If there is a conflict "where a deeply held religious belief is intruding into the therapeutic process," DeLisser says that patience and time are the most effective tools a clinician can use in negotiating a compromise. He stresses that, ideally, the medical decision-making process, involving doctor, patient, and family members "begins up-front, before there is a controversy." It is advantageous, he adds, to create an environment where religious expression is not discouraged. "Even so," says DeLisser, "as a clinician, I have my own agenda and my own perception."

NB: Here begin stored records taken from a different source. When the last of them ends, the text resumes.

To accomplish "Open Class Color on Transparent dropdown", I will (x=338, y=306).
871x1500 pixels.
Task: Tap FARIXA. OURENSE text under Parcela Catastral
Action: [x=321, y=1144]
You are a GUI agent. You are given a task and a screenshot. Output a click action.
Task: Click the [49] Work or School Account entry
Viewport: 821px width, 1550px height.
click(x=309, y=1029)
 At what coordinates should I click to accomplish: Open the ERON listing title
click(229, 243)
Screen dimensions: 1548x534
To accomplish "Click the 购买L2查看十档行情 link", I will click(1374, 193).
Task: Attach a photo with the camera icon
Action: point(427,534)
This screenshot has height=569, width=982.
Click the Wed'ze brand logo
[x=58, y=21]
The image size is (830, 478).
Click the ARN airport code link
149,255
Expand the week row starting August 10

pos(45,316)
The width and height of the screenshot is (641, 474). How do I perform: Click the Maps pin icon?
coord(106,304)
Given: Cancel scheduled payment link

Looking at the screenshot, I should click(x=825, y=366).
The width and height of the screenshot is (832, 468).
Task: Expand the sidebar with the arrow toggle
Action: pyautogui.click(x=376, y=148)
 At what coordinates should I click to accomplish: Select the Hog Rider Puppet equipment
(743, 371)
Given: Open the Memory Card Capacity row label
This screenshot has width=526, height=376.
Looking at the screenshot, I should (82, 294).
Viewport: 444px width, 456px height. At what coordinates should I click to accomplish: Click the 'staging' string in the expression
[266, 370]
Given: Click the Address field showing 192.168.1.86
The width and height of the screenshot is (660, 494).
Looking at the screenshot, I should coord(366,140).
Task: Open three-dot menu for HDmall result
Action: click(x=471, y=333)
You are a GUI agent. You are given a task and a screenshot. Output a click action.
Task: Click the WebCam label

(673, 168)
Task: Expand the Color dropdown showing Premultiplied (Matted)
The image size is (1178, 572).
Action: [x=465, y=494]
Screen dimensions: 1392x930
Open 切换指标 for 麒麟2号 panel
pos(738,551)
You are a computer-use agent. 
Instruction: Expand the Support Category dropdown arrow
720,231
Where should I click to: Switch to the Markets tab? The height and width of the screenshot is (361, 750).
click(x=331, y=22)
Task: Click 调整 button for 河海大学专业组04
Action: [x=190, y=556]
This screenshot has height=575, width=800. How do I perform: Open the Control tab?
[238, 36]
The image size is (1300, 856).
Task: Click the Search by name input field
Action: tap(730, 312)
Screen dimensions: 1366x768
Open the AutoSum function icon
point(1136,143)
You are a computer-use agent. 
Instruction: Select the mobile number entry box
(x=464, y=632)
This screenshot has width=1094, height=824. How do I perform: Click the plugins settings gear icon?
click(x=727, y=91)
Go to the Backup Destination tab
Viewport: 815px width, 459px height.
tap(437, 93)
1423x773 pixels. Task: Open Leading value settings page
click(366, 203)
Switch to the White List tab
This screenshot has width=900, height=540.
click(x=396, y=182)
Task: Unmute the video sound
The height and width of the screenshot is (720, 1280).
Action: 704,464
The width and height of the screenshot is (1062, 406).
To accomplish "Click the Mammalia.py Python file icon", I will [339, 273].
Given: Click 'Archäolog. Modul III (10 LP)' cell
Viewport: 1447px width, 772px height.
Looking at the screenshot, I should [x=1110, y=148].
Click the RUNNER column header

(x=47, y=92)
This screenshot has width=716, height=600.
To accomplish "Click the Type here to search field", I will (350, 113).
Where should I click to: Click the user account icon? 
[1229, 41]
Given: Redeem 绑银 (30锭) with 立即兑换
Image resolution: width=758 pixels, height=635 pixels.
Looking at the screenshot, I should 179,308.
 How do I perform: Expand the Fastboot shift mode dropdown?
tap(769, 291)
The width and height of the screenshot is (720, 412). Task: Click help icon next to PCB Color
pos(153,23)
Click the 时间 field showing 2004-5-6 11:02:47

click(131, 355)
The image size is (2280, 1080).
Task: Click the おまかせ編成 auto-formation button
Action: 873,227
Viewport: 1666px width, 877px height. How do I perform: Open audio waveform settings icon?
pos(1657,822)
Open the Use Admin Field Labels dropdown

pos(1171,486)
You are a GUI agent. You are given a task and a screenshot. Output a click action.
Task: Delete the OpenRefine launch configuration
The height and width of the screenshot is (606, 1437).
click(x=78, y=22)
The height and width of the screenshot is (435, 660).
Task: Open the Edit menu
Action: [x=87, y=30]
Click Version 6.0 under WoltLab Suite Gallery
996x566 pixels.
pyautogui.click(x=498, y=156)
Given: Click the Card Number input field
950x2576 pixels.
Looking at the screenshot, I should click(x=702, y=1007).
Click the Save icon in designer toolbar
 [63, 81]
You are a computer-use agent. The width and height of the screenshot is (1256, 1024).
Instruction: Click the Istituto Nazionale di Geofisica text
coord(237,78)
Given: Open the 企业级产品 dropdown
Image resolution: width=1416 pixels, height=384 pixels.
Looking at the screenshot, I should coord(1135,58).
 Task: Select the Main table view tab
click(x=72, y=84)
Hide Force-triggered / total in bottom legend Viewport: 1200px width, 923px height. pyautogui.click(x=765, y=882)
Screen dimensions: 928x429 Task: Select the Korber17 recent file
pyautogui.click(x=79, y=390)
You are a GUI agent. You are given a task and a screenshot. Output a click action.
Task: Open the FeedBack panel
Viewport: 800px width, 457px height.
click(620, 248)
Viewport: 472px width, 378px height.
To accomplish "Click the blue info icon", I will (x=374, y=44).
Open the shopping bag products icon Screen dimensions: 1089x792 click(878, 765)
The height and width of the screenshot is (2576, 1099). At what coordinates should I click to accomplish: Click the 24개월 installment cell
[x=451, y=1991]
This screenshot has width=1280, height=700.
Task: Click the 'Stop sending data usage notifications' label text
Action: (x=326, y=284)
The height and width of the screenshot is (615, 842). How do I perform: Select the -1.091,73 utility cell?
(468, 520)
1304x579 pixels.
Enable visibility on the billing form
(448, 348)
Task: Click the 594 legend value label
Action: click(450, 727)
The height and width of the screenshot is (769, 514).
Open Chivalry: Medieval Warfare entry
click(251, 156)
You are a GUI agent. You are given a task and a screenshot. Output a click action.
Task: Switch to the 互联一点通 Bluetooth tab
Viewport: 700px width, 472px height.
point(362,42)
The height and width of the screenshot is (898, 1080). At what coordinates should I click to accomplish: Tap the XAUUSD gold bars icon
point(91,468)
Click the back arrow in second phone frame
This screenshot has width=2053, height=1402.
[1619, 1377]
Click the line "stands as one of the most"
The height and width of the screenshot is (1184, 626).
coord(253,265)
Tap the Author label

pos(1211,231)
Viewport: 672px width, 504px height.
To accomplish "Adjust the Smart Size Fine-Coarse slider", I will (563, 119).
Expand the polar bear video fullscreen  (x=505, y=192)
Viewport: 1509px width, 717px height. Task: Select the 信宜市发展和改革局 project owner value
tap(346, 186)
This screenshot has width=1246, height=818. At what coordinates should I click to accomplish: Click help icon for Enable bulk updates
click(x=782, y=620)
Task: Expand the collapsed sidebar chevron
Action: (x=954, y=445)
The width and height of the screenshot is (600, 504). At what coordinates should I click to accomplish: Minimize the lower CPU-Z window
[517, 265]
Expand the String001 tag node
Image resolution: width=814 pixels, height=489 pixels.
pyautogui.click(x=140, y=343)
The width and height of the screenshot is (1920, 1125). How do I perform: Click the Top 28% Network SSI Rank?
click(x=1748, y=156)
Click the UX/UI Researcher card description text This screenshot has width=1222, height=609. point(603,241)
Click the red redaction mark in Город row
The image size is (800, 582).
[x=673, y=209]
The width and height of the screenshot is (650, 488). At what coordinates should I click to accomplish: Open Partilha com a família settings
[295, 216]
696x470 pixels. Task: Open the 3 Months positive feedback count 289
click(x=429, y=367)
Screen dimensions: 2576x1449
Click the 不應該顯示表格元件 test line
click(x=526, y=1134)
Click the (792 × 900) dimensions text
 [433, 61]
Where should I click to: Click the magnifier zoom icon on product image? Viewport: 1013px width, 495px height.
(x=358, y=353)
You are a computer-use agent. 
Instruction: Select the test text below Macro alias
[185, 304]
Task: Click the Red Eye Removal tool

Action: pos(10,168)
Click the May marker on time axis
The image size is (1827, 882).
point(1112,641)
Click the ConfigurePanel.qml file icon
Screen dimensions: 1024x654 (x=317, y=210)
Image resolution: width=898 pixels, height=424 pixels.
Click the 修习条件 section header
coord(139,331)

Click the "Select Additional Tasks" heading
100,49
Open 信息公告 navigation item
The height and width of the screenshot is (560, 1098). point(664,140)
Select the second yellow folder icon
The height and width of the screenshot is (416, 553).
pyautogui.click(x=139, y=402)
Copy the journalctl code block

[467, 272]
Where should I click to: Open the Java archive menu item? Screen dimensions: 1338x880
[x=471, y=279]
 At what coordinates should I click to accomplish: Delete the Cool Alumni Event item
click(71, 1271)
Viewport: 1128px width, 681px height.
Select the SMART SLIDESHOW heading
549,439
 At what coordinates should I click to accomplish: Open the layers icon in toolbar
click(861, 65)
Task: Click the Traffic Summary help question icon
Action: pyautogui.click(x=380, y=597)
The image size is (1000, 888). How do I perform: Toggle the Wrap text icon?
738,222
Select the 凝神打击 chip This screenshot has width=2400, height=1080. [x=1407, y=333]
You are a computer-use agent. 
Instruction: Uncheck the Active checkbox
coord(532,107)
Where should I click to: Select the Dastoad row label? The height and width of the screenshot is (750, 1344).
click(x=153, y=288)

When he is dealing with gravely ill patients and family members DeLisser prefers that his patients turn their religious or spiritual beliefs toward the goal of "something other than straight healing." In DeLisser's view, "peace and closure are just as important as healing." He gives as an example the experience of many terminally ill patients who experience something that is "spectacular, unexpected, or unbelievable" as a result of their illness. "Maybe he or she reconciles with a sibling or a parent--This is something that would not have happened before the illness. Or a family member witnesses the sick person's acceptance of his illness with dignity and grace. This provides inspiration that he or she may not have experienced otherwise."

For Ciampa, these experiences are the threads that connect him to the HUP patients he counsels, the students he teaches, and the physicians and researchers with whom he collaborates. At a meeting of the Spirituality in Medicine interest group this past summer Ciampa said simply, "In the world where I live, everything is surrounded by mystery." He is determined to help his medical colleagues to embrace this notion, not as an alternative to sound therapeutic treatment, but as a complement. He is certain that there is room for spirituality in medicine, and he is even more certain that patients and doctors alike can learn valuable lessons "on the journey from illness to healing" as a result of integrating the two.